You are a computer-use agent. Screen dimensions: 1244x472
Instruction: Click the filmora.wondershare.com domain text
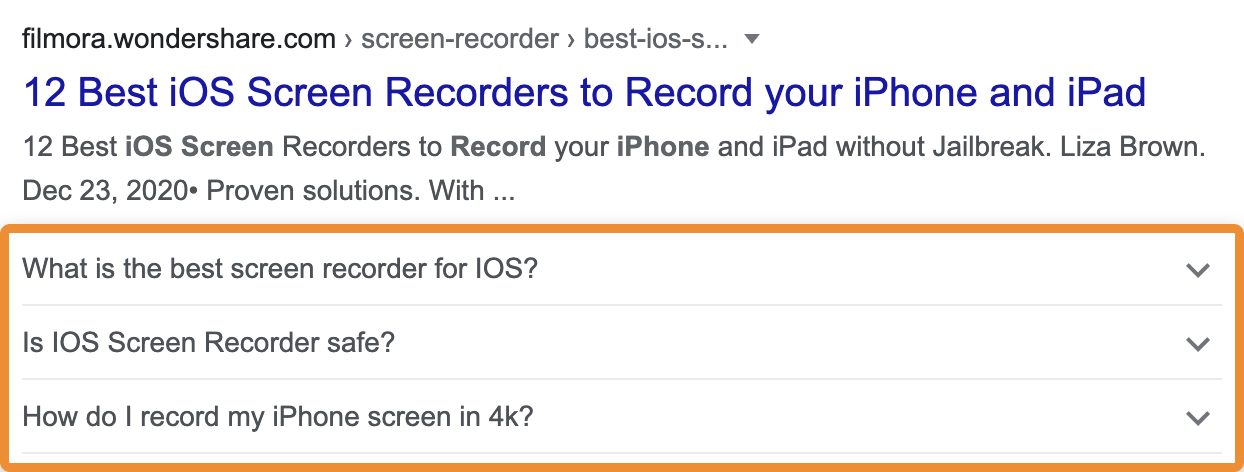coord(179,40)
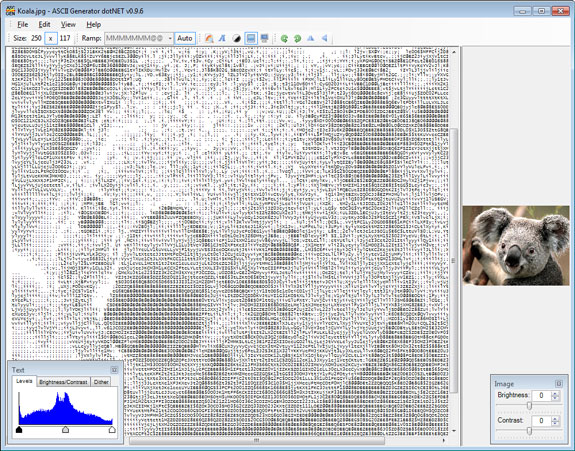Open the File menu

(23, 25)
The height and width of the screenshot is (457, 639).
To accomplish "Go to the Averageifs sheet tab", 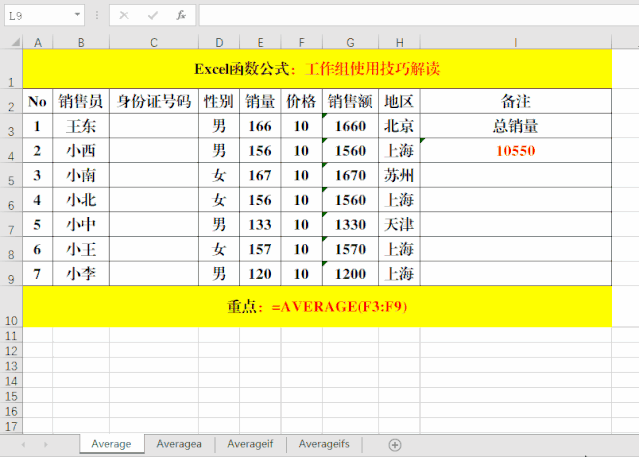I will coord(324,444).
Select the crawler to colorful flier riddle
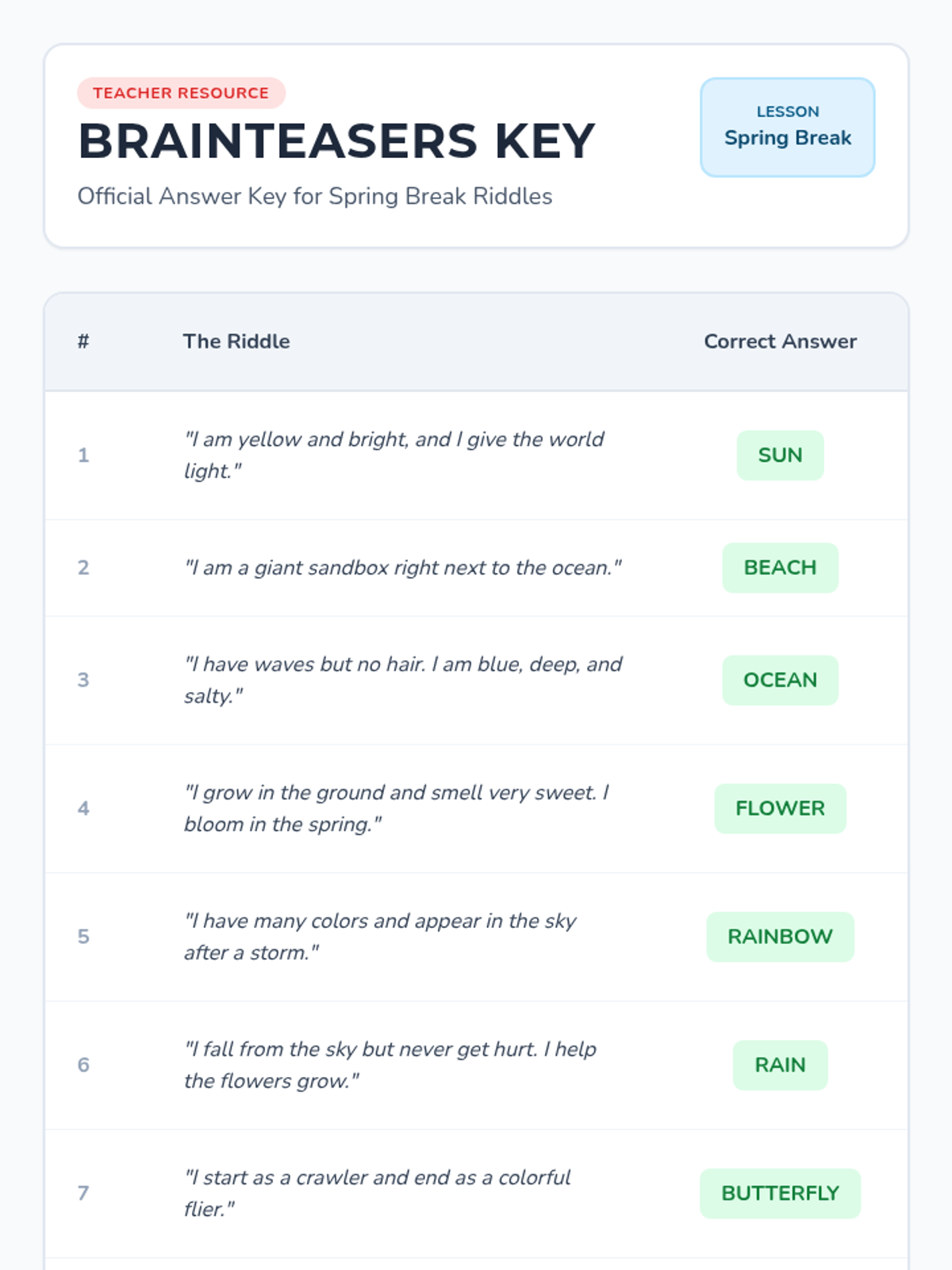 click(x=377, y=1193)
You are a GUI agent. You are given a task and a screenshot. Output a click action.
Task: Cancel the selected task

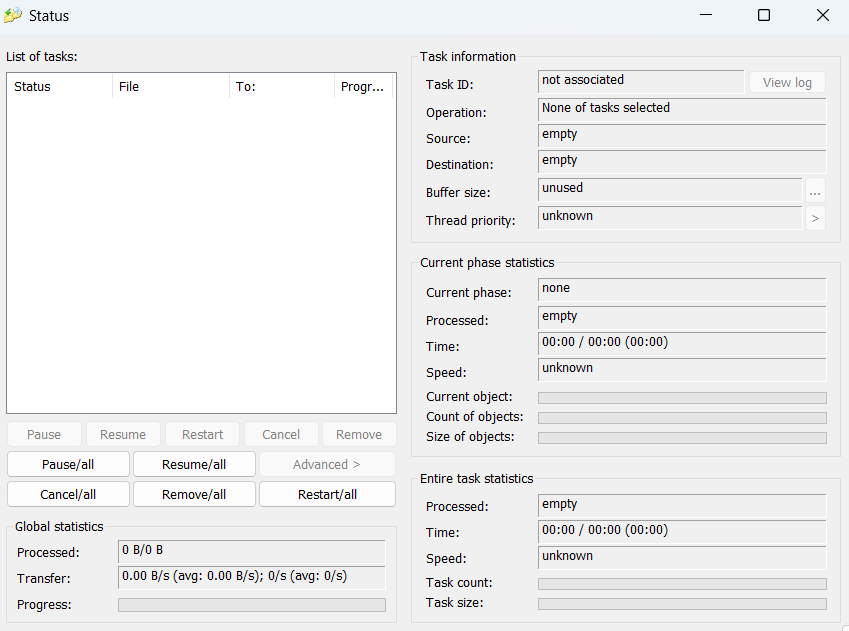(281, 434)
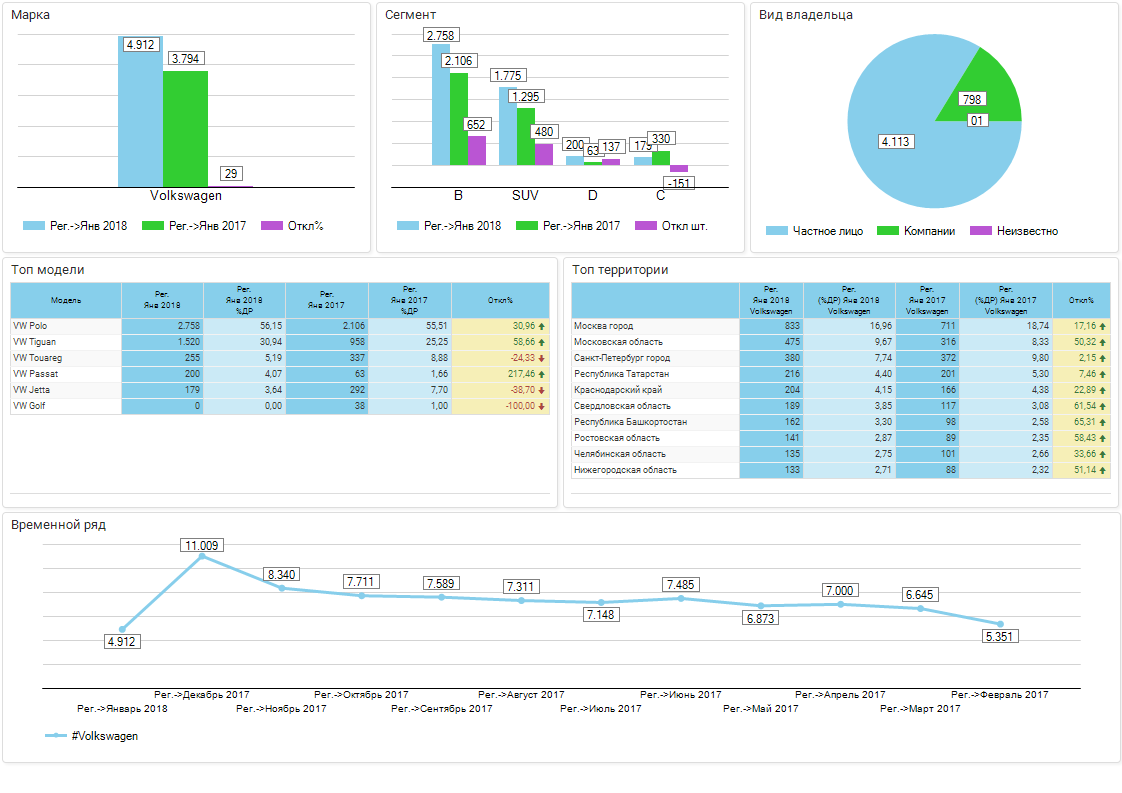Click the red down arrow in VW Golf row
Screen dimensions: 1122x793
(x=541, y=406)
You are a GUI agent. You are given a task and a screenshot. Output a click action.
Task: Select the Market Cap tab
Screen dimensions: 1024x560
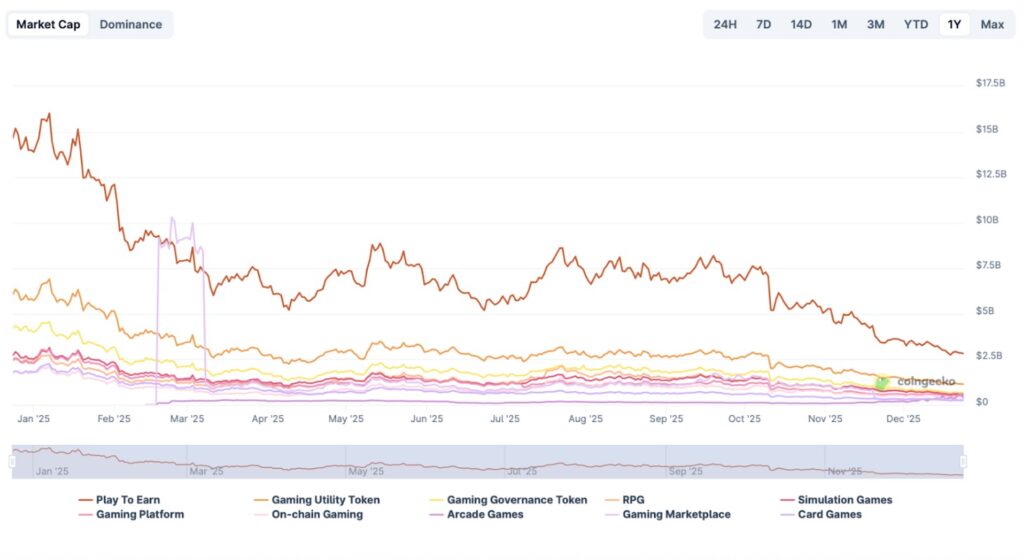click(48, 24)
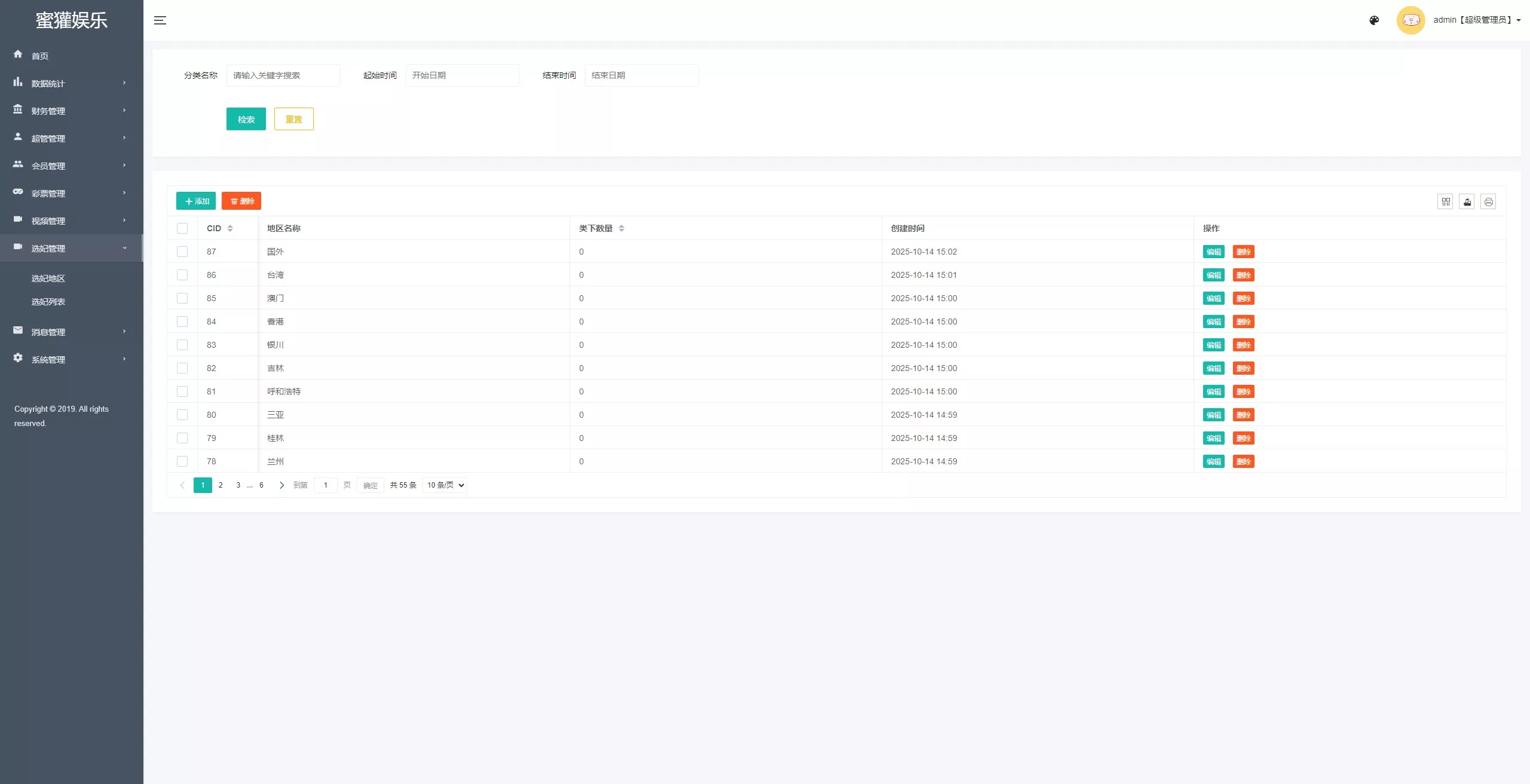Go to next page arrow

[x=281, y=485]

* * * * * * *

Copy only this, please: the line with "Select the crawler to colorful flier riddle" and every line after it through the end of the data, with no pictures.

Select the crawler to colorful flier riddle
 click(x=377, y=1193)
You are a GUI agent. You are given a task and a screenshot. Output a click action.
Task: Cancel the selected task

(281, 434)
Click the red down arrow in VW Golf row
Screen dimensions: 1122x793
(x=541, y=406)
You are a GUI agent. You are given a task and a screenshot. Output a click action.
Task: Select the Market Cap tab
Screen dimensions: 1024x560
click(48, 24)
Go to next page arrow

[x=281, y=485]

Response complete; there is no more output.